* BEGIN Record set *

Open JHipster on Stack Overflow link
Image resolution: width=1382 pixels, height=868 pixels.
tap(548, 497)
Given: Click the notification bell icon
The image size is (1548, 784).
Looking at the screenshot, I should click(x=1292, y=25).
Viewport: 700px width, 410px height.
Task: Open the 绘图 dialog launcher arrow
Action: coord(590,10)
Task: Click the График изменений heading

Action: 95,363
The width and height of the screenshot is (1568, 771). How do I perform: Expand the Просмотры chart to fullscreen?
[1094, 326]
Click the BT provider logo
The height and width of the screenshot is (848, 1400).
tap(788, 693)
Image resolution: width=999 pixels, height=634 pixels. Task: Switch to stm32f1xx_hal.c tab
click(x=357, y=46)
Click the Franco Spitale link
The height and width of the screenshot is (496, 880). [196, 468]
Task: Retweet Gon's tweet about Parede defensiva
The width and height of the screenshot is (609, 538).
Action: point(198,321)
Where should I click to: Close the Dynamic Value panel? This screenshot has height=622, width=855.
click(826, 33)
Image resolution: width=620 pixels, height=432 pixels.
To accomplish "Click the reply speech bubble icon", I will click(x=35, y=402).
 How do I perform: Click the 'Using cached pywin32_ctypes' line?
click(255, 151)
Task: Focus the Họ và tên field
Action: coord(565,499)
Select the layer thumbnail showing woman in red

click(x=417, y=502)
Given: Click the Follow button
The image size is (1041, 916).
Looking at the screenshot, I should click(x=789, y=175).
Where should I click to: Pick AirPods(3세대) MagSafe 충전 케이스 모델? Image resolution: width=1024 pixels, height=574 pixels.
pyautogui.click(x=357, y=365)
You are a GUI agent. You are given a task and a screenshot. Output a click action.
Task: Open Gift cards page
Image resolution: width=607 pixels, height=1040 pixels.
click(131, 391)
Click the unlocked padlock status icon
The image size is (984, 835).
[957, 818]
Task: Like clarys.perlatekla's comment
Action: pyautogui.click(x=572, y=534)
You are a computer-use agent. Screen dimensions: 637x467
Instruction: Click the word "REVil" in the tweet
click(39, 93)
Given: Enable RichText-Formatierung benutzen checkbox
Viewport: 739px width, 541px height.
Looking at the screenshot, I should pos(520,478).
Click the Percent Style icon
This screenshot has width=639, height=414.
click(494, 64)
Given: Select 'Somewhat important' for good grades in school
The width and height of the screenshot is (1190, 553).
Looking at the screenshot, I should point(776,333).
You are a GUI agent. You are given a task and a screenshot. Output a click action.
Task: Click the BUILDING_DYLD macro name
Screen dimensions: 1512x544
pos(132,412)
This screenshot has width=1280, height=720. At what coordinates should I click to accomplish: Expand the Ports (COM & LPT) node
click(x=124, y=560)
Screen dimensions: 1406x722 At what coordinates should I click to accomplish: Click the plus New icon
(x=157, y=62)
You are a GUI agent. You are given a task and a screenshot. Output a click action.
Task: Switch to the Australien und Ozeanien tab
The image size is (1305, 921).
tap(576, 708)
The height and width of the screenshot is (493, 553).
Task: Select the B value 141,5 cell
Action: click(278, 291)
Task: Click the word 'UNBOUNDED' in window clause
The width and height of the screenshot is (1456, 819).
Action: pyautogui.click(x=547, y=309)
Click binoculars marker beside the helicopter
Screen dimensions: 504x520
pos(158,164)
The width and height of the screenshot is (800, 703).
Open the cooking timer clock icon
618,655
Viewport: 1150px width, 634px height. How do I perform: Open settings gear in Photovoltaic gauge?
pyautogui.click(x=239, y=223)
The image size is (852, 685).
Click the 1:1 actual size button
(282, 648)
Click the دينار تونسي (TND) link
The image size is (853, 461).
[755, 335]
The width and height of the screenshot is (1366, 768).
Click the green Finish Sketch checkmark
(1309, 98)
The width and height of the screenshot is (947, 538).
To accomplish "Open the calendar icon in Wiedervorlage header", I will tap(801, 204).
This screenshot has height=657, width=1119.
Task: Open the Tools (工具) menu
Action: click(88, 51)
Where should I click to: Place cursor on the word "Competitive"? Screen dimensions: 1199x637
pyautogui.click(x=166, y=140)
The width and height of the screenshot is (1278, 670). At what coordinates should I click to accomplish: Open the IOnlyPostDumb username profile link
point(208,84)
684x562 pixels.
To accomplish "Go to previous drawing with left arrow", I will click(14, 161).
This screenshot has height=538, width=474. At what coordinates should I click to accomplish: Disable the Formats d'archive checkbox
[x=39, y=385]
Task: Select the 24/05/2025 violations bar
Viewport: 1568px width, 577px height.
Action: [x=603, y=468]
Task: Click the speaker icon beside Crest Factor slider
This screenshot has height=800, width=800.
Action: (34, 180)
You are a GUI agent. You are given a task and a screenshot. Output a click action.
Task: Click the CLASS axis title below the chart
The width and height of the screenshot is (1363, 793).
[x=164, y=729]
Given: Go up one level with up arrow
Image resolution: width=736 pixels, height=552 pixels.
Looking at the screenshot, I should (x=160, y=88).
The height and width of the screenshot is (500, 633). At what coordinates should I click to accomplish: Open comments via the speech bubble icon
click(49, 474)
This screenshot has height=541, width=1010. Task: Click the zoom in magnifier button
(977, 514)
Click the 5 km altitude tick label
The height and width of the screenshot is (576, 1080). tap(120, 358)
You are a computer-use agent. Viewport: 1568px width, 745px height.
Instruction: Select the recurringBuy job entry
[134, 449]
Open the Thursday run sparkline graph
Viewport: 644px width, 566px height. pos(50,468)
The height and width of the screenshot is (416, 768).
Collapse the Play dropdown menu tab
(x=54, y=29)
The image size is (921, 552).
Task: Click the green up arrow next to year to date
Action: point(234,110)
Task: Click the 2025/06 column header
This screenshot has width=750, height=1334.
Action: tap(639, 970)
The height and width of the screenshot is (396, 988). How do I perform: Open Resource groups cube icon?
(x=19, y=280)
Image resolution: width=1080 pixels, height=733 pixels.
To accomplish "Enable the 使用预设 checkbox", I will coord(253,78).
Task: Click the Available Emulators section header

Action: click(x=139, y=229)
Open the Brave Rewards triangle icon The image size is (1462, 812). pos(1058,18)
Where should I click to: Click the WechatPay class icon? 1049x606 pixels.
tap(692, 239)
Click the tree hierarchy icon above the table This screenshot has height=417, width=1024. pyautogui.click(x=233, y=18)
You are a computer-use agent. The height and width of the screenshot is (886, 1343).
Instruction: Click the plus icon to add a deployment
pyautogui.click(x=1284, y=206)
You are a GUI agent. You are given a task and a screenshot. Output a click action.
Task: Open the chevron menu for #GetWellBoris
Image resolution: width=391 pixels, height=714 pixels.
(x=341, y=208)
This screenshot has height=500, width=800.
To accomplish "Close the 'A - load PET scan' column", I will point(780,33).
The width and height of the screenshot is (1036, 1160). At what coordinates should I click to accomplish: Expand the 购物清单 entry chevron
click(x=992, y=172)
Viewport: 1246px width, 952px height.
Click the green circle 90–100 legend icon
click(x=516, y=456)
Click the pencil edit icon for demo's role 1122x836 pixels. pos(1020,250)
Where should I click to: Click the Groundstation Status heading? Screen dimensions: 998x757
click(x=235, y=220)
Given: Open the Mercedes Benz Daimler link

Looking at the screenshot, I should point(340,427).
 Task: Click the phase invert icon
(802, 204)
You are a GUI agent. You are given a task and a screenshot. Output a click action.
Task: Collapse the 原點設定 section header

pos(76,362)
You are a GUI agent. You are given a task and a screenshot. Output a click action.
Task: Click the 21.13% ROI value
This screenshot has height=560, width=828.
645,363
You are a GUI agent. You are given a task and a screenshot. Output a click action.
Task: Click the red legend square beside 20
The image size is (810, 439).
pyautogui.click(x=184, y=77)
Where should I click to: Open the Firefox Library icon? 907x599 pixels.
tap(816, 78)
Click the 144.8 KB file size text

* END Record set *

Task details: Turn every line of the records above into one numbered list, dropping any blank lines.

Output below:
1. Open JHipster on Stack Overflow link
2. Image resolution: width=1382 pixels, height=868 pixels.
3. tap(548, 497)
4. Given: Click the notification bell icon
5. The image size is (1548, 784).
6. Looking at the screenshot, I should click(x=1292, y=25).
7. Viewport: 700px width, 410px height.
8. Task: Open the 绘图 dialog launcher arrow
9. Action: coord(590,10)
10. Task: Click the График изменений heading
11. Action: 95,363
12. The width and height of the screenshot is (1568, 771). How do I perform: Expand the Просмотры chart to fullscreen?
13. [1094, 326]
14. Click the BT provider logo
15. The height and width of the screenshot is (848, 1400).
16. tap(788, 693)
17. Image resolution: width=999 pixels, height=634 pixels. Task: Switch to stm32f1xx_hal.c tab
18. click(x=357, y=46)
19. Click the Franco Spitale link
20. The height and width of the screenshot is (496, 880). [196, 468]
21. Task: Retweet Gon's tweet about Parede defensiva
22. The width and height of the screenshot is (609, 538).
23. Action: point(198,321)
24. Where should I click to: Close the Dynamic Value panel? This screenshot has height=622, width=855.
25. click(826, 33)
26. Image resolution: width=620 pixels, height=432 pixels.
27. To accomplish "Click the reply speech bubble icon", I will click(x=35, y=402).
28.  How do I perform: Click the 'Using cached pywin32_ctypes' line?
29. click(255, 151)
30. Task: Focus the Họ và tên field
31. Action: coord(565,499)
32. Select the layer thumbnail showing woman in red
33. click(x=417, y=502)
34. Given: Click the Follow button
35. The image size is (1041, 916).
36. Looking at the screenshot, I should click(x=789, y=175).
37. Where should I click to: Pick AirPods(3세대) MagSafe 충전 케이스 모델? Image resolution: width=1024 pixels, height=574 pixels.
38. pyautogui.click(x=357, y=365)
39. You are a GUI agent. You are given a task and a screenshot. Output a click action.
40. Task: Open Gift cards page
41. Image resolution: width=607 pixels, height=1040 pixels.
42. click(131, 391)
43. Click the unlocked padlock status icon
44. The image size is (984, 835).
45. [957, 818]
46. Task: Like clarys.perlatekla's comment
47. Action: pyautogui.click(x=572, y=534)
48. You are a computer-use agent. Screen dimensions: 637x467
49. Instruction: Click the word "REVil" in the tweet
50. click(39, 93)
51. Given: Enable RichText-Formatierung benutzen checkbox
52. Viewport: 739px width, 541px height.
53. Looking at the screenshot, I should pos(520,478).
54. Click the Percent Style icon
55. This screenshot has width=639, height=414.
56. click(494, 64)
57. Given: Select 'Somewhat important' for good grades in school
58. The width and height of the screenshot is (1190, 553).
59. Looking at the screenshot, I should point(776,333).
60. You are a GUI agent. You are given a task and a screenshot. Output a click action.
61. Task: Click the BUILDING_DYLD macro name
62. Screen dimensions: 1512x544
63. pos(132,412)
64. This screenshot has width=1280, height=720. At what coordinates should I click to accomplish: Expand the Ports (COM & LPT) node
65. click(x=124, y=560)
66. Screen dimensions: 1406x722 At what coordinates should I click to accomplish: Click the plus New icon
67. (x=157, y=62)
68. You are a GUI agent. You are given a task and a screenshot. Output a click action.
69. Task: Switch to the Australien und Ozeanien tab
70. The image size is (1305, 921).
71. tap(576, 708)
72. The height and width of the screenshot is (493, 553).
73. Task: Select the B value 141,5 cell
74. Action: click(278, 291)
75. Task: Click the word 'UNBOUNDED' in window clause
76. The width and height of the screenshot is (1456, 819).
77. Action: pyautogui.click(x=547, y=309)
78. Click binoculars marker beside the helicopter
79. Screen dimensions: 504x520
80. pos(158,164)
81. The width and height of the screenshot is (800, 703).
82. Open the cooking timer clock icon
83. 618,655
84. Viewport: 1150px width, 634px height. How do I perform: Open settings gear in Photovoltaic gauge?
85. pyautogui.click(x=239, y=223)
86. The image size is (852, 685).
87. Click the 1:1 actual size button
88. (282, 648)
89. Click the دينار تونسي (TND) link
90. The image size is (853, 461).
91. [755, 335]
92. The width and height of the screenshot is (1366, 768).
93. Click the green Finish Sketch checkmark
94. (1309, 98)
95. The width and height of the screenshot is (947, 538).
96. To accomplish "Open the calendar icon in Wiedervorlage header", I will tap(801, 204).
97. This screenshot has height=657, width=1119.
98. Task: Open the Tools (工具) menu
99. Action: click(88, 51)
100. Where should I click to: Place cursor on the word "Competitive"? Screen dimensions: 1199x637
101. pyautogui.click(x=166, y=140)
102. The width and height of the screenshot is (1278, 670). At what coordinates should I click to accomplish: Open the IOnlyPostDumb username profile link
103. point(208,84)
104. 684x562 pixels.
105. To accomplish "Go to previous drawing with left arrow", I will click(14, 161).
106. This screenshot has height=538, width=474. At what coordinates should I click to accomplish: Disable the Formats d'archive checkbox
107. [x=39, y=385]
108. Task: Select the 24/05/2025 violations bar
109. Viewport: 1568px width, 577px height.
110. Action: [x=603, y=468]
111. Task: Click the speaker icon beside Crest Factor slider
112. This screenshot has height=800, width=800.
113. Action: (34, 180)
114. You are a GUI agent. You are given a task and a screenshot. Output a click action.
115. Task: Click the CLASS axis title below the chart
116. The width and height of the screenshot is (1363, 793).
117. [x=164, y=729]
118. Given: Go up one level with up arrow
119. Image resolution: width=736 pixels, height=552 pixels.
120. Looking at the screenshot, I should (x=160, y=88).
121. The height and width of the screenshot is (500, 633). At what coordinates should I click to accomplish: Open comments via the speech bubble icon
122. click(49, 474)
123. This screenshot has height=541, width=1010. Task: Click the zoom in magnifier button
124. (977, 514)
125. Click the 5 km altitude tick label
126. The height and width of the screenshot is (576, 1080). tap(120, 358)
127. You are a computer-use agent. Viewport: 1568px width, 745px height.
128. Instruction: Select the recurringBuy job entry
129. [134, 449]
130. Open the Thursday run sparkline graph
131. Viewport: 644px width, 566px height. pos(50,468)
132. The height and width of the screenshot is (416, 768).
133. Collapse the Play dropdown menu tab
134. (x=54, y=29)
135. The image size is (921, 552).
136. Task: Click the green up arrow next to year to date
137. Action: point(234,110)
138. Task: Click the 2025/06 column header
139. This screenshot has width=750, height=1334.
140. Action: tap(639, 970)
141. The height and width of the screenshot is (396, 988). How do I perform: Open Resource groups cube icon?
142. (x=19, y=280)
143. Image resolution: width=1080 pixels, height=733 pixels.
144. To accomplish "Enable the 使用预设 checkbox", I will coord(253,78).
145. Task: Click the Available Emulators section header
146. Action: click(x=139, y=229)
147. Open the Brave Rewards triangle icon The image size is (1462, 812). pos(1058,18)
148. Where should I click to: Click the WechatPay class icon? 1049x606 pixels.
149. tap(692, 239)
150. Click the tree hierarchy icon above the table This screenshot has height=417, width=1024. pyautogui.click(x=233, y=18)
151. You are a computer-use agent. The height and width of the screenshot is (886, 1343).
152. Instruction: Click the plus icon to add a deployment
153. pyautogui.click(x=1284, y=206)
154. You are a GUI agent. You are given a task and a screenshot. Output a click action.
155. Task: Open the chevron menu for #GetWellBoris
156. Image resolution: width=391 pixels, height=714 pixels.
157. (x=341, y=208)
158. This screenshot has height=500, width=800.
159. To accomplish "Close the 'A - load PET scan' column", I will point(780,33).
160. The width and height of the screenshot is (1036, 1160). At what coordinates should I click to accomplish: Expand the 购物清单 entry chevron
161. click(x=992, y=172)
162. Viewport: 1246px width, 952px height.
163. Click the green circle 90–100 legend icon
164. click(x=516, y=456)
165. Click the pencil edit icon for demo's role 1122x836 pixels. pos(1020,250)
166. Where should I click to: Click the Groundstation Status heading? Screen dimensions: 998x757
167. click(x=235, y=220)
168. Given: Open the Mercedes Benz Daimler link
169. Looking at the screenshot, I should point(340,427).
170.  Task: Click the phase invert icon
171. (802, 204)
172. You are a GUI agent. You are given a task and a screenshot. Output a click action.
173. Task: Collapse the 原點設定 section header
174. pos(76,362)
175. You are a GUI agent. You are given a task and a screenshot. Output a click action.
176. Task: Click the 21.13% ROI value
177. This screenshot has height=560, width=828.
178. 645,363
179. You are a GUI agent. You are given a task and a screenshot. Output a click action.
180. Task: Click the red legend square beside 20
181. The image size is (810, 439).
182. pyautogui.click(x=184, y=77)
183. Where should I click to: Open the Firefox Library icon? 907x599 pixels.
184. tap(816, 78)
185. Click the 144.8 KB file size text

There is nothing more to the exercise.